• _What to work on_: Across the records that follow, give the number of lines containing the word "agent" and nothing else.

• _Given data_:
..........

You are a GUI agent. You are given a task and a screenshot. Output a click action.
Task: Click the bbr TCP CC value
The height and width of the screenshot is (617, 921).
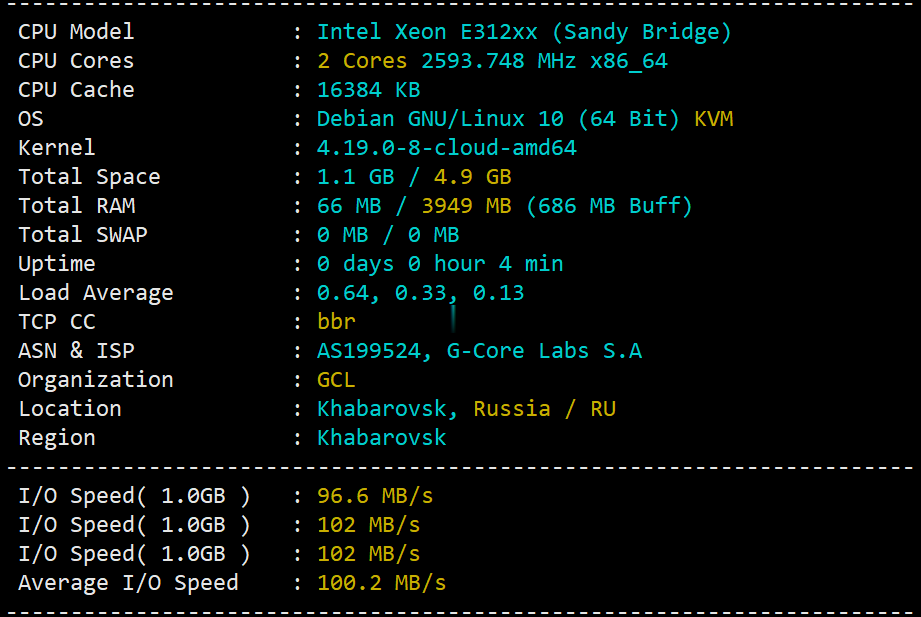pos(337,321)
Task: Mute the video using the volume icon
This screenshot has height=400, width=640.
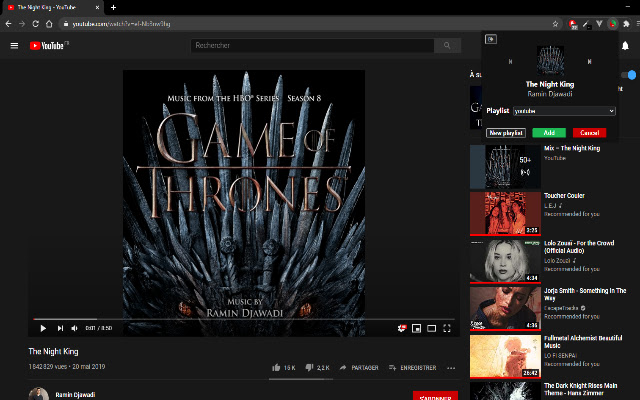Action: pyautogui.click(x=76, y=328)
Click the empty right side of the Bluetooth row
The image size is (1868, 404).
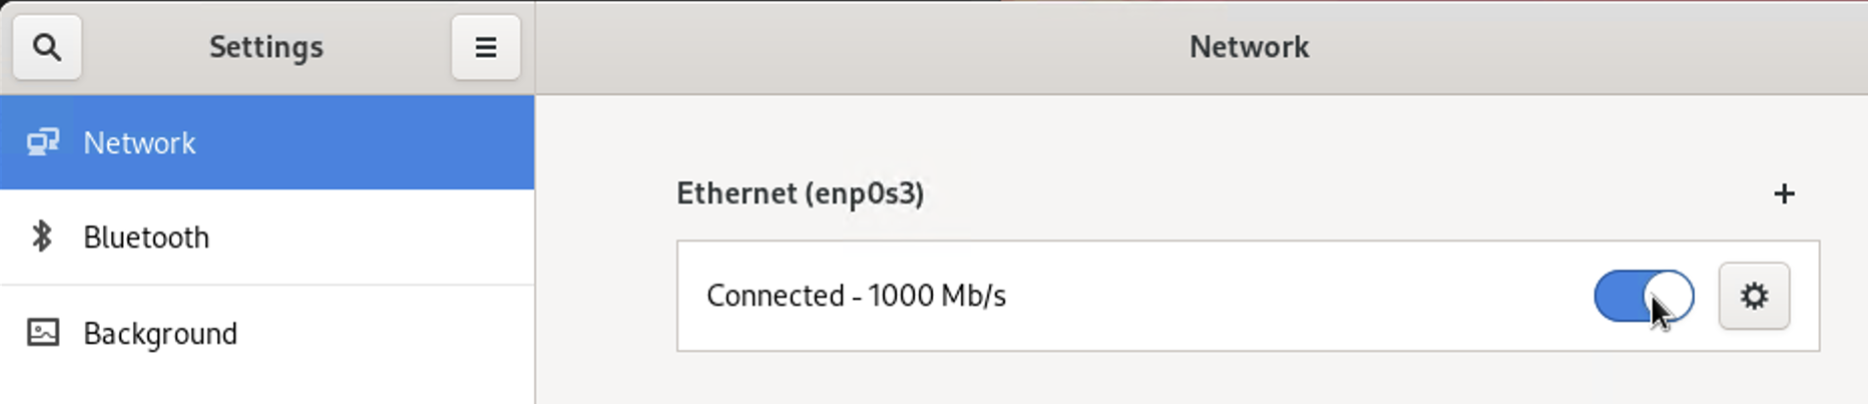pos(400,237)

..........

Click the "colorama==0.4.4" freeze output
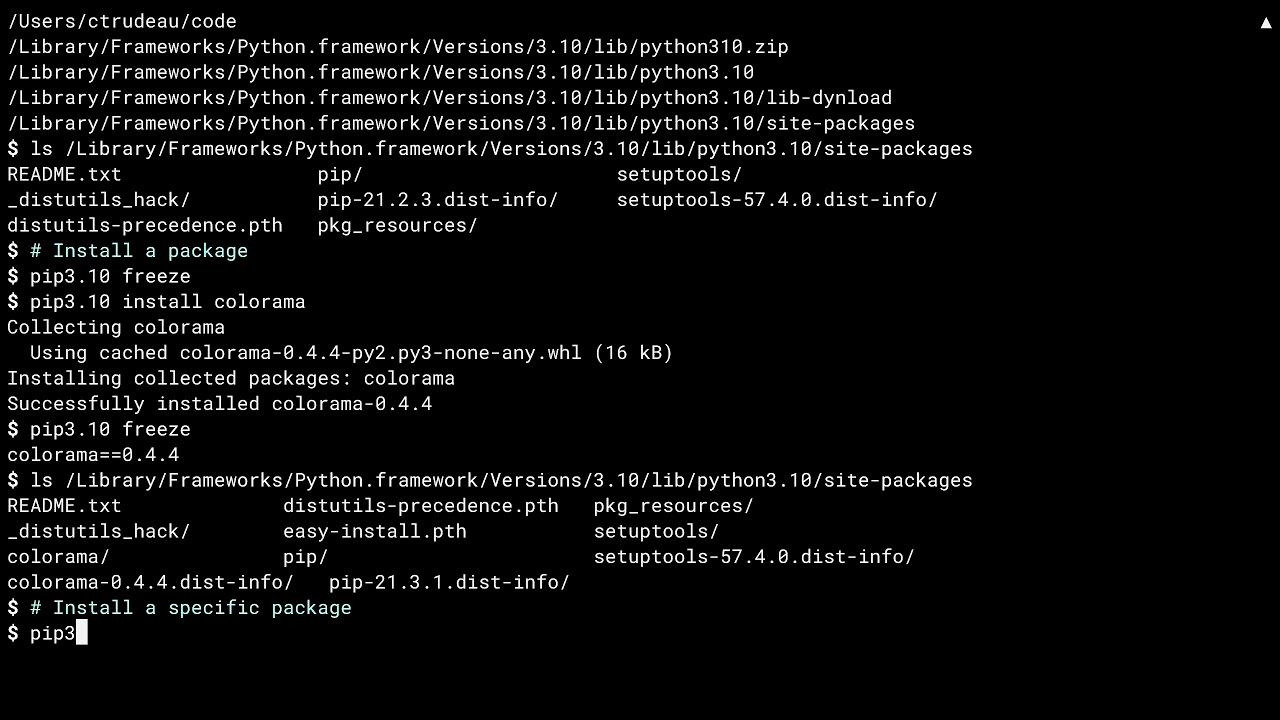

..........

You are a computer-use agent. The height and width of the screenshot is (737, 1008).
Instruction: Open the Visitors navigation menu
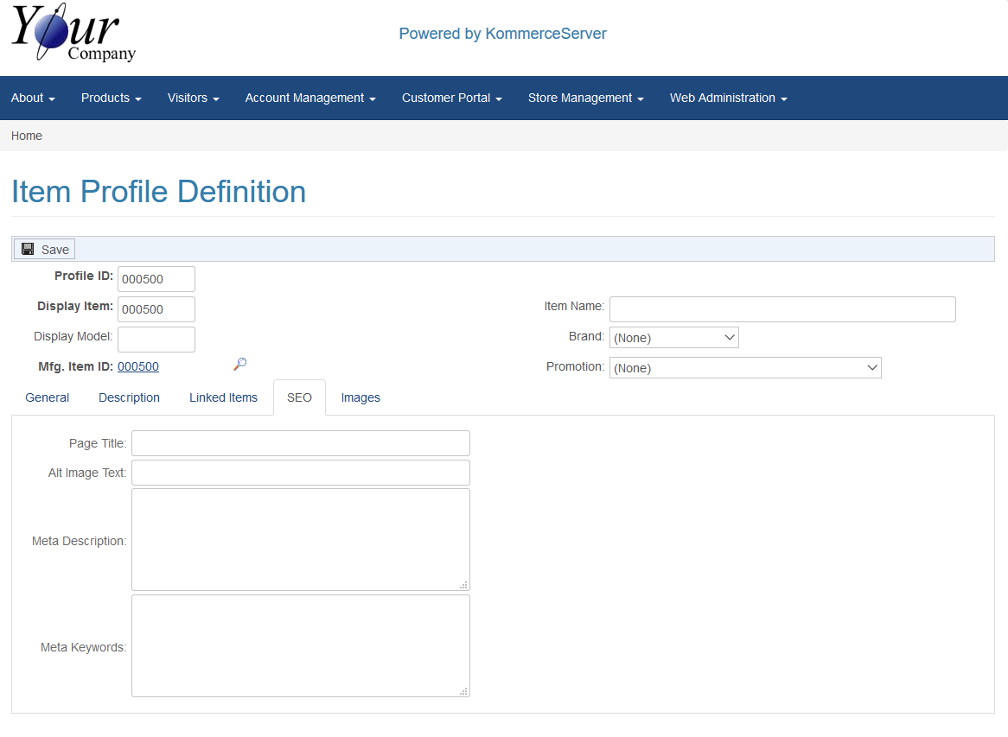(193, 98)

..........

• _Response area_: 2